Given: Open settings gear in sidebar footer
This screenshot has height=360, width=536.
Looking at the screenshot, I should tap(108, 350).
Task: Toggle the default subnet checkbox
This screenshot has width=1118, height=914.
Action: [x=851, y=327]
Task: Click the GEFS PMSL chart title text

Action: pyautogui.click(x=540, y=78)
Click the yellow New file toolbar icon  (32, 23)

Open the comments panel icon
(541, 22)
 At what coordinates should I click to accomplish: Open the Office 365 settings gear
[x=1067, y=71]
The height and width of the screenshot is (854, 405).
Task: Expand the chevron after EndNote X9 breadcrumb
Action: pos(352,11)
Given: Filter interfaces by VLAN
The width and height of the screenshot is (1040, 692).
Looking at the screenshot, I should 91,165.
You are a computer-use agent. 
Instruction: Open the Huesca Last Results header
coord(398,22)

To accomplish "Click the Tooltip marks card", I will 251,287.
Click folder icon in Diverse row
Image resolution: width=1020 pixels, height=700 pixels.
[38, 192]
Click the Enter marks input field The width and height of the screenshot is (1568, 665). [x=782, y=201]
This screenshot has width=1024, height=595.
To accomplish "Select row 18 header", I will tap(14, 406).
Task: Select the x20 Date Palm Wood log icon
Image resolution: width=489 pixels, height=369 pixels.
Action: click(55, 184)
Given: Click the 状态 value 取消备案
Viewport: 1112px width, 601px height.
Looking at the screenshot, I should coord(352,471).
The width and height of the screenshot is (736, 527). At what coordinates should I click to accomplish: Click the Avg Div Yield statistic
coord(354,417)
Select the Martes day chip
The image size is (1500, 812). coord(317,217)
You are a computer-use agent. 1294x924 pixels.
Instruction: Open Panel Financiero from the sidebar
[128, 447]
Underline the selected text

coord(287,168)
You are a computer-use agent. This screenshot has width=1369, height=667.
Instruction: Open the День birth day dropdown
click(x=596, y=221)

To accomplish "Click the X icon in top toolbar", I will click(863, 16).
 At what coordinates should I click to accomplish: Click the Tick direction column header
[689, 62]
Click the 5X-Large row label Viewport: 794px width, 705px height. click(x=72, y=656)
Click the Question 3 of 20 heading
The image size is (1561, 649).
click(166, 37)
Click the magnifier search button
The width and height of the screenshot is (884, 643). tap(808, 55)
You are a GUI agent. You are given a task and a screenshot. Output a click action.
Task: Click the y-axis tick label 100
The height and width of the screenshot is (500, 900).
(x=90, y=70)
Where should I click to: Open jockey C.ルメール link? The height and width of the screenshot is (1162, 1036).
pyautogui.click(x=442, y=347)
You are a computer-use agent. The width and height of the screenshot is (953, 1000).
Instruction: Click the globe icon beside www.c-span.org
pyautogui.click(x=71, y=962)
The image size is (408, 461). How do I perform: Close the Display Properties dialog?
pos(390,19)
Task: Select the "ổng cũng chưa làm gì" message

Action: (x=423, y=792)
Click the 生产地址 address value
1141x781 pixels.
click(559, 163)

### Problem to work on
The answer must consist of each line from the data that includes the string "agent".

### Solution below
You are a computer-use agent. 
You are a computer-use agent. 1294x924 pixels.
You are a computer-use agent. This screenshot has width=1369, height=667.
You are a GUI agent. You are given a task and a screenshot. Output a click action.
You are a computer-use agent. The width and height of the screenshot is (953, 1000).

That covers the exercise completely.